Tony, I agree with everything you posted here. The kind of social change I was referring to has to do not with morality directly, but with our descriptions of reality that might inform it. For example, Religious Naturalism, through the lens of evolution, offers concepts related to deep interconnection and interdependence that do not yet have language in English. “Interbeing” is the closest approximation I’ve heard, and that term comes from Thích Nhất Hạnh. “Emergence” is another. It’s a single term that expresses libraries worth of understanding about how the cosmos got this way, understandings that are only a few decades old.

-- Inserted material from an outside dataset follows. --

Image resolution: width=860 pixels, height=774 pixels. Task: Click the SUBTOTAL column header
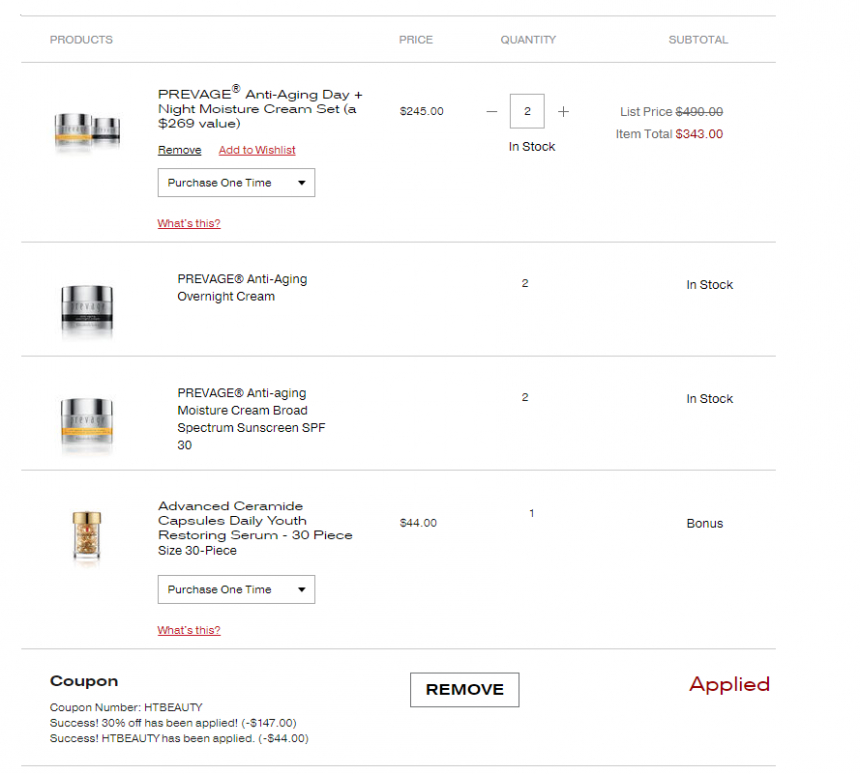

You and I have spoken about humility before. I think humility (as I understand it) is essential to any kind of growth or learning. I don’t equate humility with humiliation. Humility’s antonyms include arrogance and pretentiousness. So when you see me use “humility,” please read it as the opposite of arrogance, or as a willingness to learn from one’s mistakes rather than doubling down on them, a willingness to deeply listen to different views, rather than dismissing them unheard. It’s nothing like self-abasement or groveling. It’s a form of courage.
When I read the quoted NYT article, I did not get the sense that the author was taking any political stance. I thought she was making the point that new concepts, with language to express them, open up new space in relationships for people to relate to their partners’ different experiences. You made a similar point: language limits what we can think. New language that expresses new concepts makes space for new thinking. I doubt the author would disagree with anything you wrote here.